[GIVEN TEXT]:

Allen makes a few rather inflammatory remarks in his article but the gist is that we need to rethink how the education of software developers happens. With that point, I completely concur. Historically, software has been under a number of different departments but primarily engineering and/or math. For example, at UC Berkeley, there is "computer science" under the College of Letters and Science (for a Bachelor of Arts degree) as well as Electrical and Computer Engineering under the College of Engineering (for a Bachelor of Science degree). The core software curriculum is shared between the two colleges with the non-core focusing on e.g., humanities or electrical engineering, respectively.

Allen, Peter Siebel [who's publishing a book as we speak called Practical Common Lisp], and I were talking about this whole software education problem at last week's excuse for free food (ahem, I mean the meet and greet that Apress threw for Joel [I swear that I had nothing to do with the fire alarms triggering the flooding of the building where it was supposed to be held] :-). The point of the discussion was not that software is or isn't "science", "engineering", "math", etc. but rather that current software education isn't focused enough on software as a discipline of writing (and reading). That is, we need more thought, education, and practice at making software a useful form of truly literate literature.

[Rows of pointing data]
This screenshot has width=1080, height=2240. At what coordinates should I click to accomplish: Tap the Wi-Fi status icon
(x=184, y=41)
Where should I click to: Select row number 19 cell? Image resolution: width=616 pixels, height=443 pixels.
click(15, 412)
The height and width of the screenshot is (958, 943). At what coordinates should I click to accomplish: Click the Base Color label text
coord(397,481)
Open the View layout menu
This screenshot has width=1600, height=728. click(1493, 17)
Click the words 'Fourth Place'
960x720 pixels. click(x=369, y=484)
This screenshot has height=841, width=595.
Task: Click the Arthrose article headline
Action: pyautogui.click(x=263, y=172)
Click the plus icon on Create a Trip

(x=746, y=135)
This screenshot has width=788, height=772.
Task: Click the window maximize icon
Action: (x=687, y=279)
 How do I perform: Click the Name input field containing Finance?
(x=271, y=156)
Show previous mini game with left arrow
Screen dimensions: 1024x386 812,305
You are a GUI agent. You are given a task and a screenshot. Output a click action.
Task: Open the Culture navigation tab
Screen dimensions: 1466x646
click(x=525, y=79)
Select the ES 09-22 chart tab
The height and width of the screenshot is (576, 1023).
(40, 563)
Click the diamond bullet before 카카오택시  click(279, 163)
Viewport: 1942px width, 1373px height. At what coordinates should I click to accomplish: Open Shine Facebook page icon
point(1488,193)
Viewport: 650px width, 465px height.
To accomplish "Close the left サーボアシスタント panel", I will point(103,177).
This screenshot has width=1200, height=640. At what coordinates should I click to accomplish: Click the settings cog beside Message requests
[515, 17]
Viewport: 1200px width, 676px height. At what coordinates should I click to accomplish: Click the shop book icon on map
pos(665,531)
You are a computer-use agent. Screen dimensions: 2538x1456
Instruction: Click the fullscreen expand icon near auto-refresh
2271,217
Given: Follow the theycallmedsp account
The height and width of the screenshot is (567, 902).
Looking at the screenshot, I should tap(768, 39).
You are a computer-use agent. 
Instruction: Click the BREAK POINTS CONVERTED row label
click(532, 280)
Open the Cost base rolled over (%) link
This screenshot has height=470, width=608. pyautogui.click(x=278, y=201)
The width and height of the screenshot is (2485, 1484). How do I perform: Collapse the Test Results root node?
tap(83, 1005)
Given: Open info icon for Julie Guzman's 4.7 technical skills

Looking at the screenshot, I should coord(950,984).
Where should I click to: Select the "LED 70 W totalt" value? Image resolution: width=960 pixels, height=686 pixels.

[THE PROBLEM]: According to the passage on software education, under which college does UC Berkeley offer computer science for a Bachelor of Arts degree? The listing is not needed for this work.

[ANSWER TO THE EXERCISE]: The College of Letters and Science.